U.S. Weighs Taliban Strike Into Pakistan
By DAVID E. SANGER and ERIC SCHMITT, New York Times, March 18, 2009
WASHINGTON — President Obama and his national security advisers are considering expanding the American covert war in Pakistan far beyond the unruly tribal areas to strike at a different center of Taliban power in Baluchistan, where top Taliban leaders are orchestrating attacks into southern Afghanistan.
According to senior administration officials, two of the high-level reports on Pakistan and Afghanistan that have been forwarded to the White House in recent weeks have called for broadening the target area to include a major insurgent sanctuary in and around the city of Quetta.
Mullah Muhammad Omar, who led the Taliban government that was ousted in the American-led invasion in 2001, has operated with near impunity out of the region for years, along with many of his deputies.
The extensive missile strikes being carried out by Central Intelligence Agency-operated drones have until now been limited to the tribal areas, and have never been extended into Baluchistan, a sprawling province that is under the authority of the central government, and which abuts the parts of southern Afghanistan where recent fighting has been the fiercest. Fear remains within the American government that extending the raids would worsen tensions.
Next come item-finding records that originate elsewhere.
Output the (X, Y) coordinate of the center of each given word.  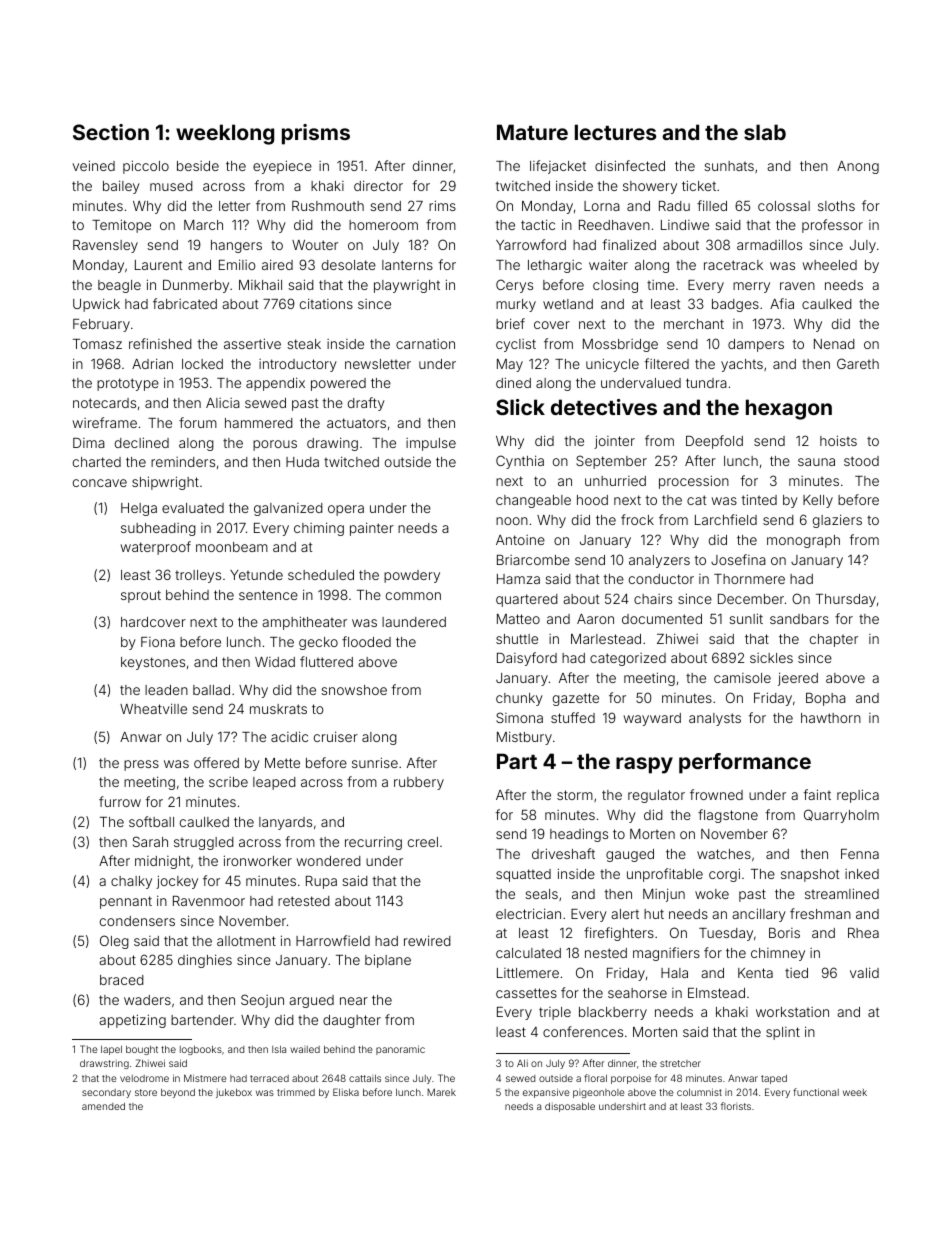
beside (198, 166)
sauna (816, 462)
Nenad (834, 344)
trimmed (296, 1092)
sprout (141, 596)
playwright (407, 286)
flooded (366, 641)
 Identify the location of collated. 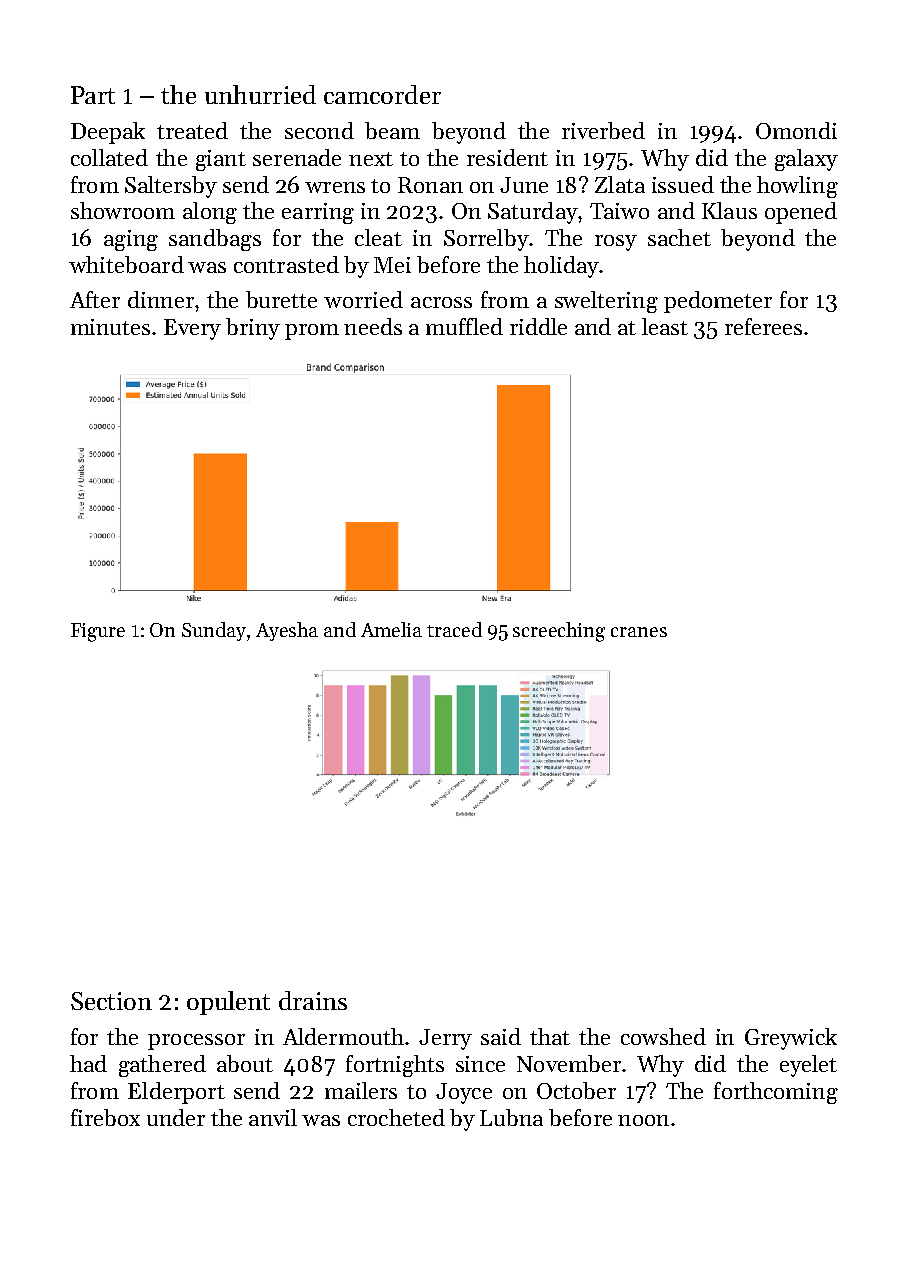
(109, 157).
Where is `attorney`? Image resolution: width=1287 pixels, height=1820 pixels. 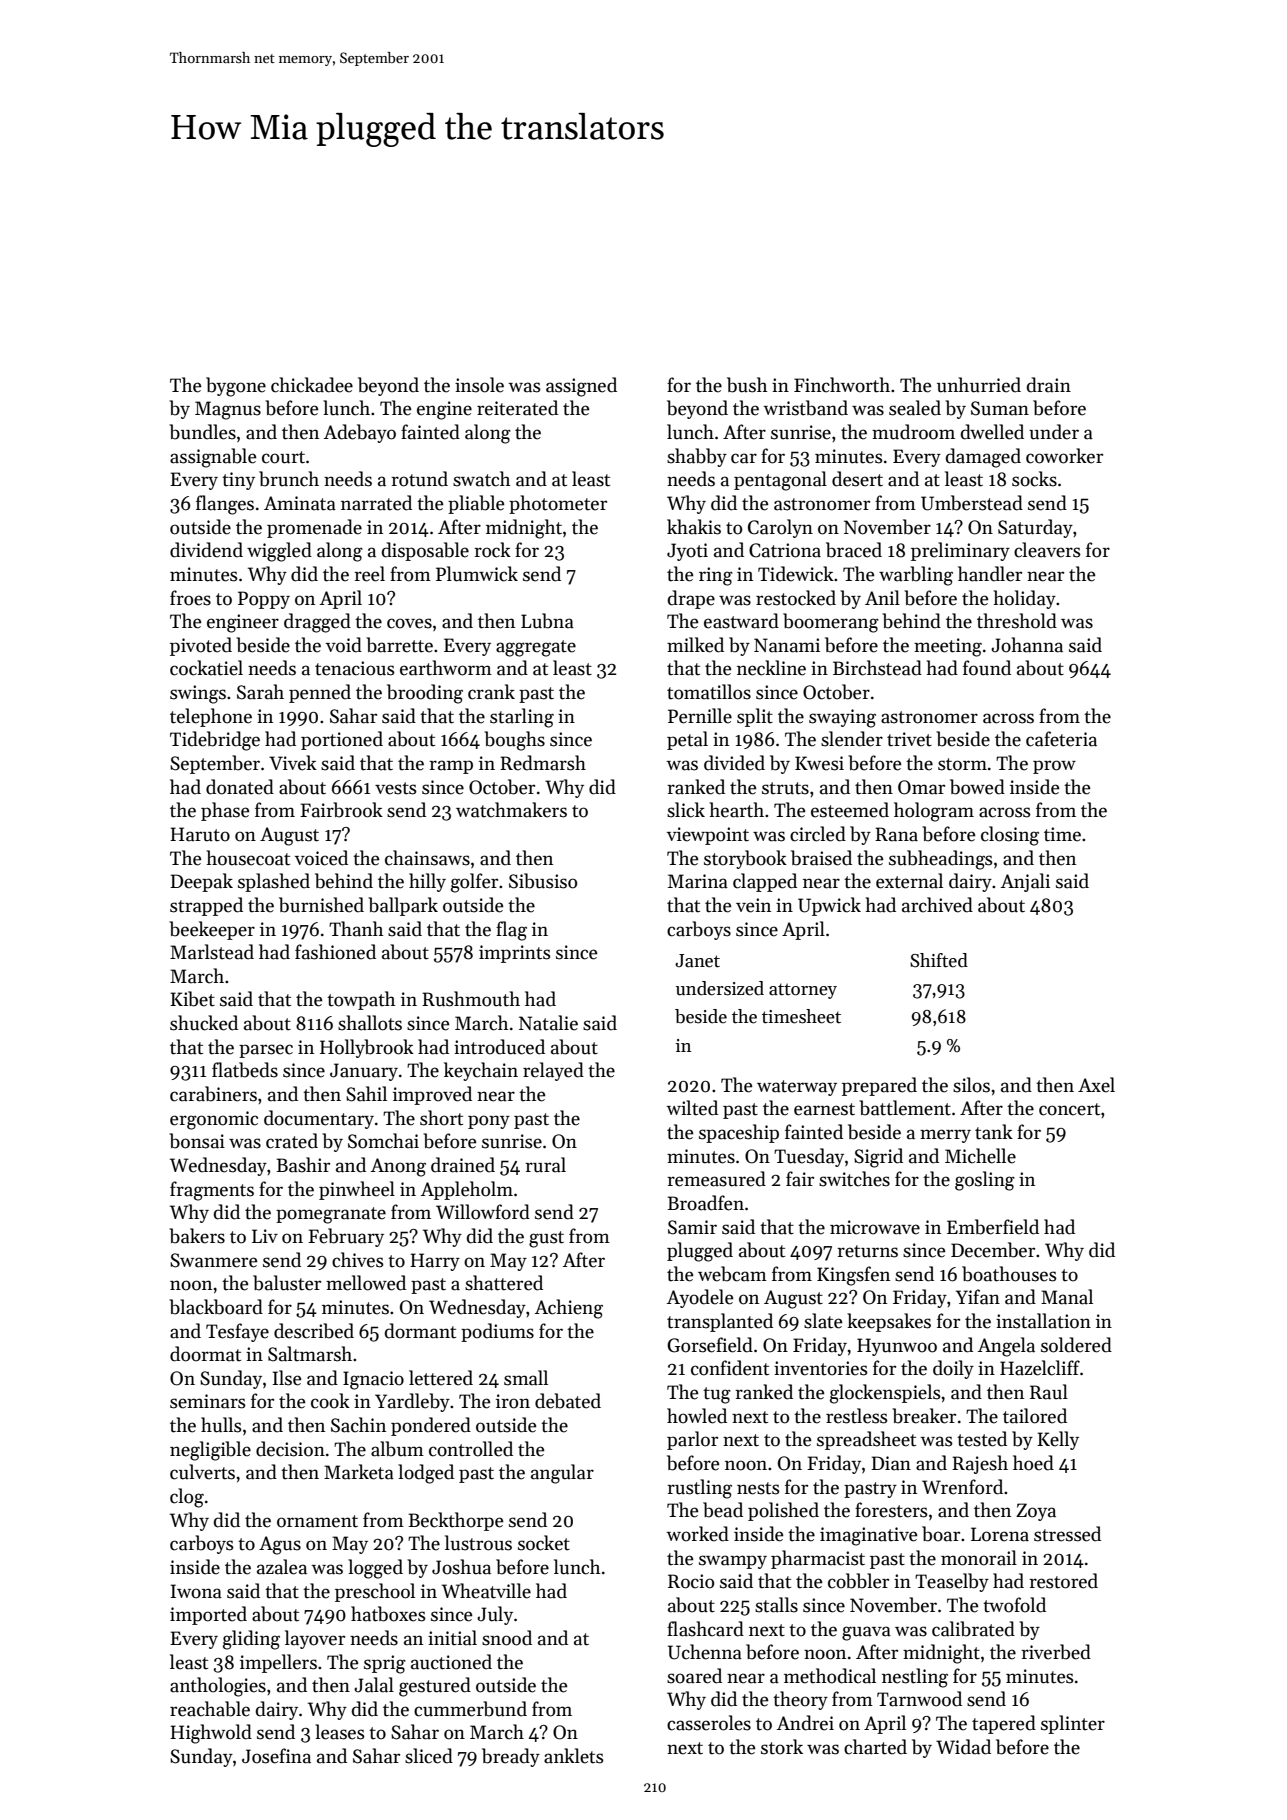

Pakistan complains that the strikes violate its sovereignty.
But some American officials say the missile strikes in the tribal areas have forced some leaders of the Taliban and Al Qaeda to flee south toward Quetta, making them more vulnerable. In separate reports, groups led by both Gen. David H. Petraeus, commander of American forces in the region, and Lt. Gen. Douglas E. Lute, a top White House official on Afghanistan, have recommended expanding American operations outside the tribal areas if Pakistan cannot root out the strengthening insurgency.